No rain, no snow, frost on the ground, more decisions of Mother Nature to destroy my garden, and the rose bushes seem to be thriving.

I was listening to the NBC announcers last night comment on the fact that the competitors in the Winter Olympics and the Daytona 500 are those type of persons with a different brand of DNA. The commentators deliberated to the fact that these persons, after showing clips of athletes and fast-moving cars wiping out, crashing, spinning-out through acts of extreme feats and heights just had to have a different DNA, and they implied a more special factor. Their DNA dynamics, sort-of the take home message, was either “better”, “stronger”, or just plain “amazing”. And then they continued that these persons, with the extra-super-DNA elements, were more super-human than the “run-of-the-mill” normal persons.
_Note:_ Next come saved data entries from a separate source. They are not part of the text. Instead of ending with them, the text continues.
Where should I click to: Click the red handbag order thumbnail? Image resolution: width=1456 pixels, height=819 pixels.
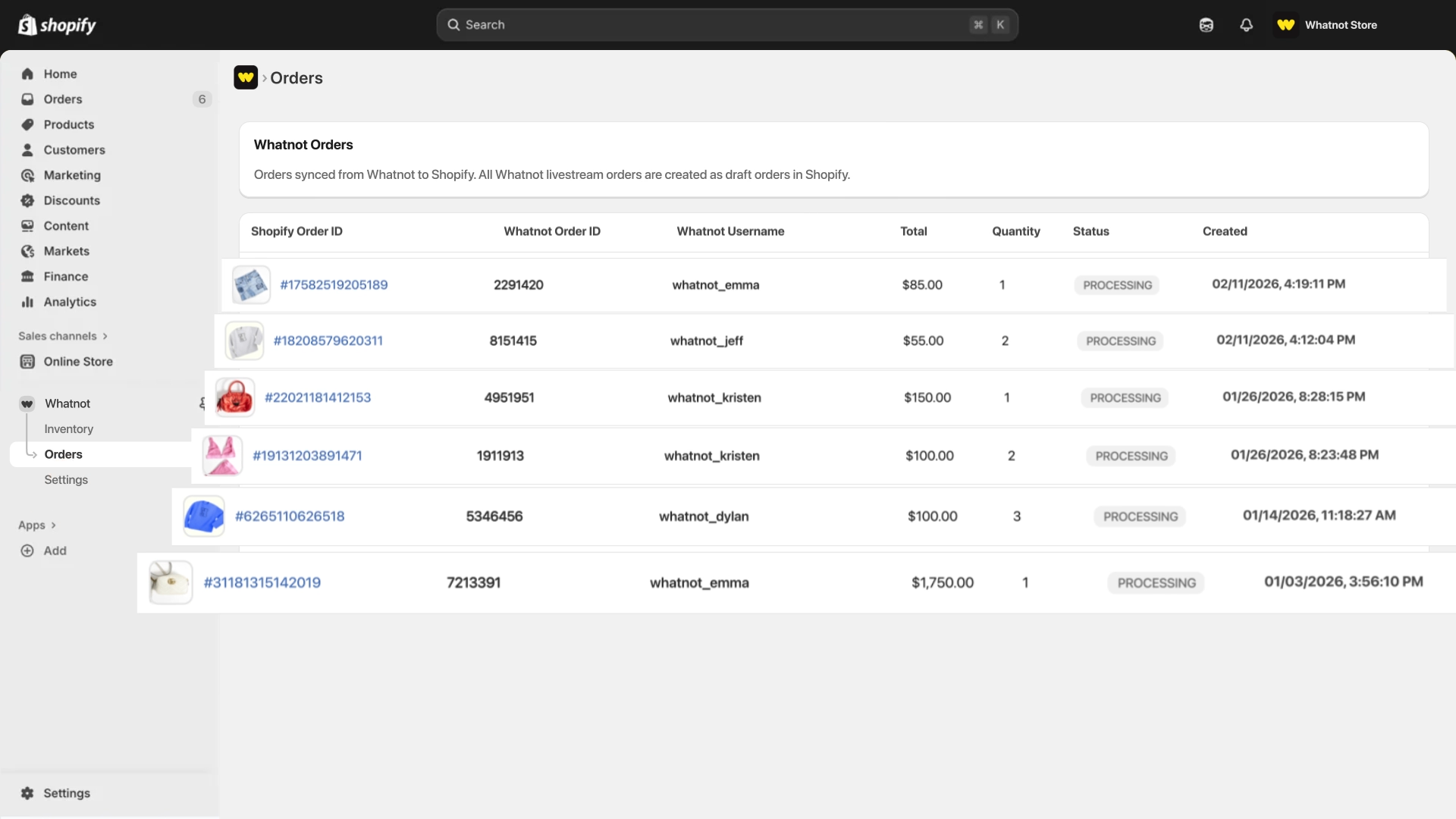[x=235, y=397]
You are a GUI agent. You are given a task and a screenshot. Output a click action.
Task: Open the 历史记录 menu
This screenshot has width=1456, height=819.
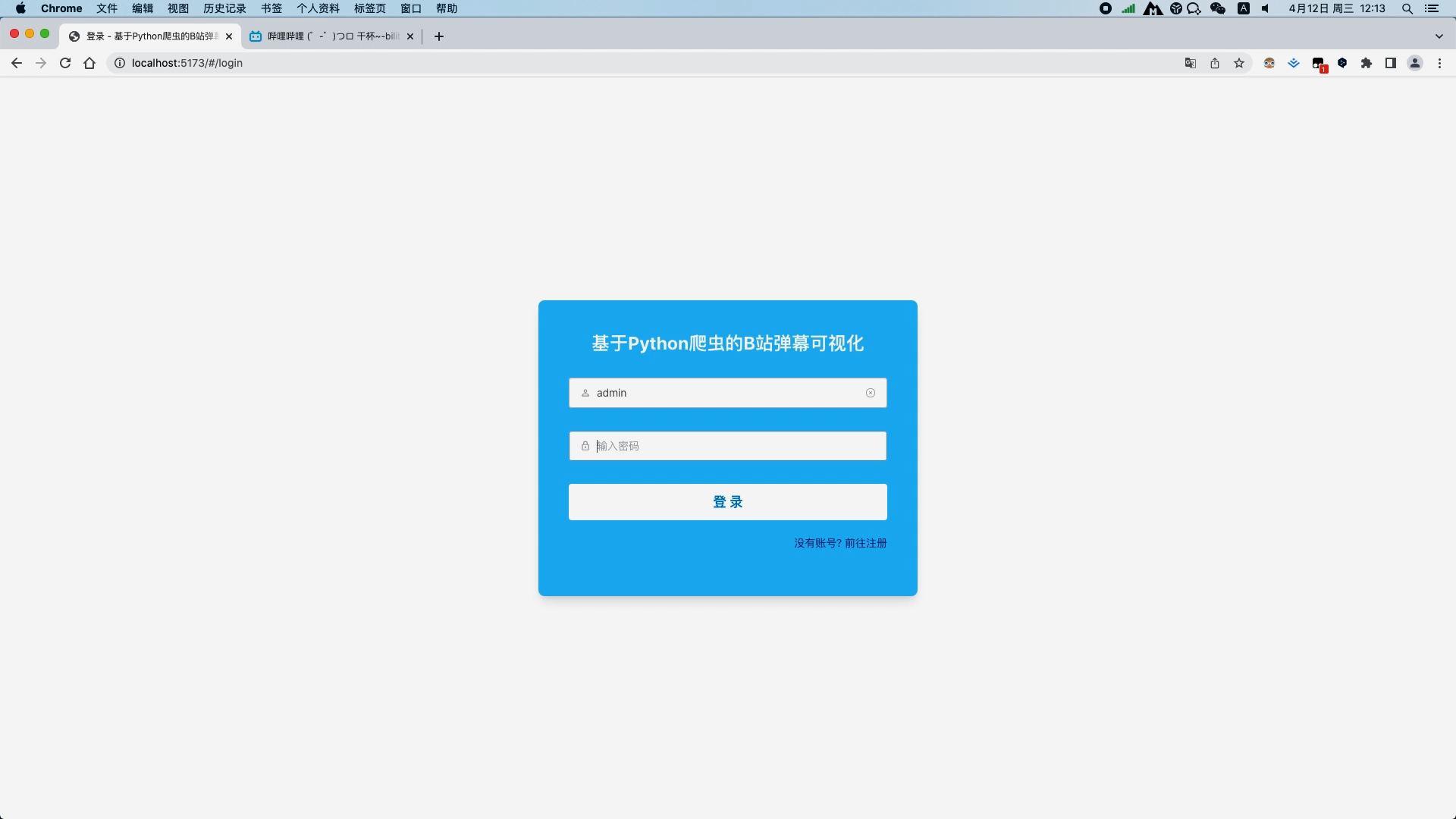tap(224, 8)
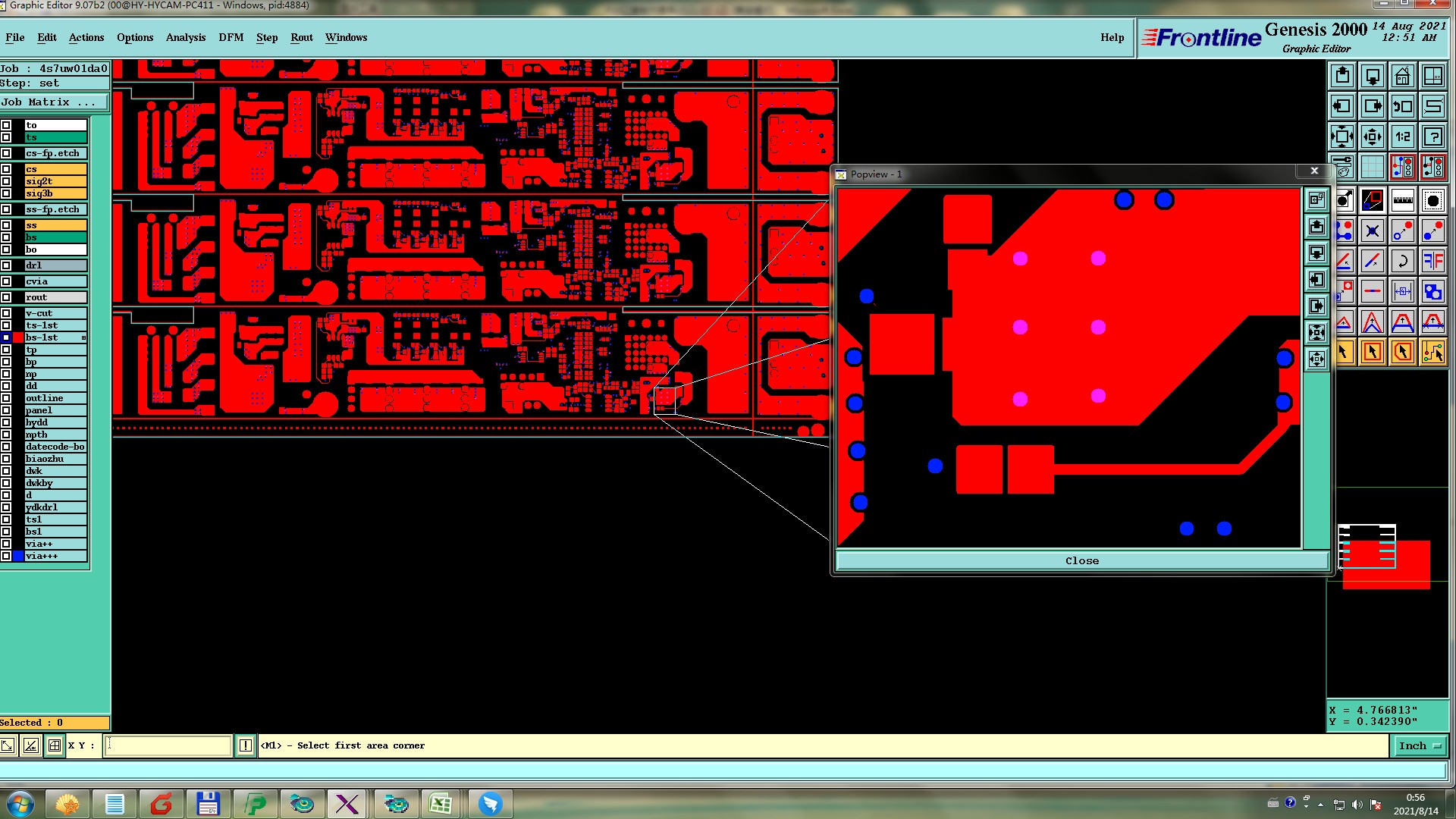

Maybe so… but the thought that kept going through my head was that their hairspray must have foiled and tempered with their DNA strands. And I kept on thinking that these bozos really are trying to create filler; just get back to the competition coverage.

From my understanding of genetic DNA, theoretically we all stem from some original source. And therefore we all have equal opportunities to mutate to those degrees of which we may or may not be destined. I don’t think I could go as far as saying, but then again what do I know, that this person is genetically pre-dispositioned to be a good chef, or a good pianist, or a reader, or a farmer, or stock-car driver, or (heaven forbid) a banker, or a teacher, or a mogul-hot-dog-skier. Certainly sounds like Aldous Huxley is feeling that rush of “I told you so” as he so succinctly classified into his Brave New World.

And some of us when we commit ourselves to the search of our genealogy and research our ancestry, we are looking for that “pot o’gold” or hint of blue-blood at the end of our fragile branches. I’m not so sure that we can claim the successes or failures of our ancestors as our own. I do know that what they were or did becomes a part of our each own history… And of course, I really know that this discussion is going to be short. It may be a question of heredity versus environment, nature versus nurture.

The one thing that I am sure of, we all seem to get a rush of “greatness”, a sense of success and well-being, a feeling of “endorphin-high” when we succeed at a task or a challenge that we put before ourselves.